HECs strive to enable CQI for PGME by creating an organization-wide educational CQI culture, structure and by collaborating with external stakeholders. However, HEC members need to claim a strategic position before they are able to bring CQI for PGME forward. HECs seem to increasingly have the ability to undertake supporting actions and are working step by step to contribute to high-quality residency training.

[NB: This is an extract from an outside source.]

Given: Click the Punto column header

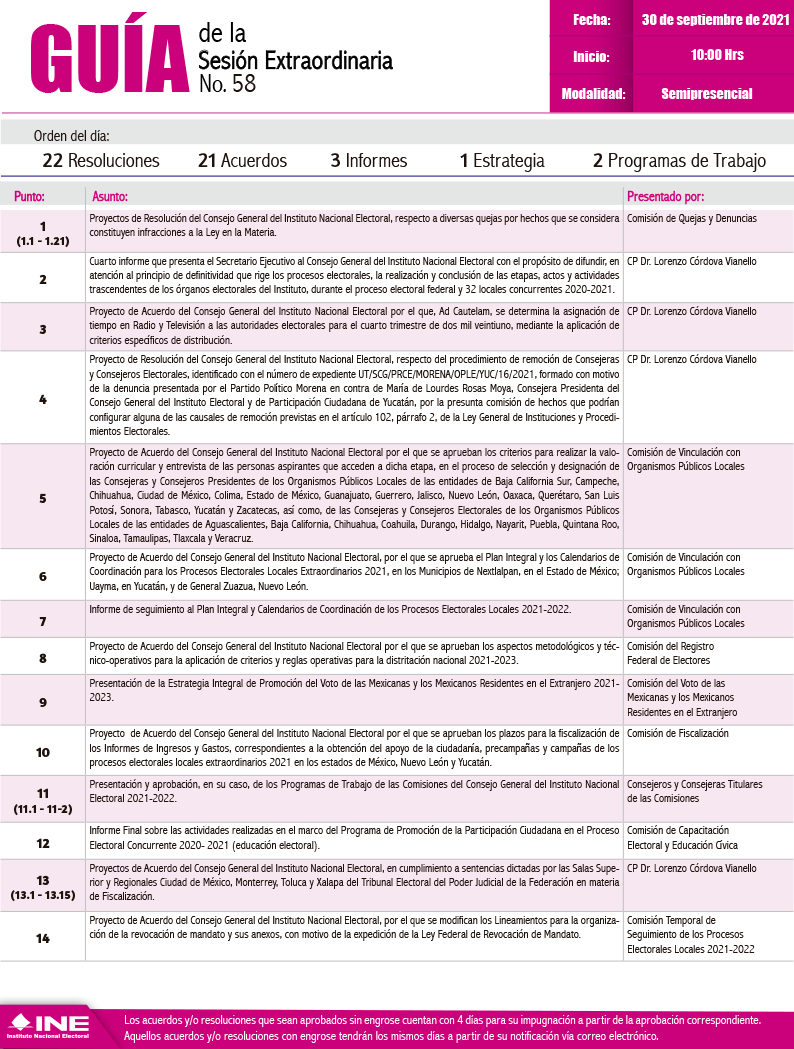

The authors would like to thank L. Hoogenboom for her help with transcribing the audio and G. Bressers, MSc, for her extensive support with coding and interpreting the data as well as her availability to observe during focus groups. Similarly, the authors thank M. van den Goor, MD, for making time to observe one of the focus groups. Additionally, the authors are grateful for the respondents that freed up their valuable time to participate in this study.

Conflict of interest

K.M.J.M.H. Lombarts received a grant provided by the Dutch Ministry of Health, Welfare and Sports to finance, amongst others, this study. The ministry had no role in the study design, data collection, analysis, interpretation and reporting of data. M.E.W.M. Silkens, I.A. Slootweg, A.J.J.A. Scherpbier and M.J. Heineman declare that they have no competing interests.

Ethical approval

The institutional ethics review board of the Academic Medical Centre of the University of Amsterdam confirmed that the Medical Research Involving Human Subjects Act (WMO) did not apply to the current study on the 3 December 2014 (W14_322 # 14.17.0386) and as such provided a waiver for the current study. However, to safeguard our participants, we took several necessary precautions. We fully informed our participants on the goal, methodology, advantages and disadvantages and possible consequences of our study by means of a detailed participant information letter. In this letter, we stressed that participation was voluntary at all times, data were treated confidentially and published anonymously, and withdrawal from the study was possible at any time throughout the whole research process without any consequences for the participants. We repeated this information verbally preceding the focus groups. Furthermore, participants were asked to sign informed consent prior to the focus group or interview, stating they had been informed about and were aware of the abovementioned details of the study.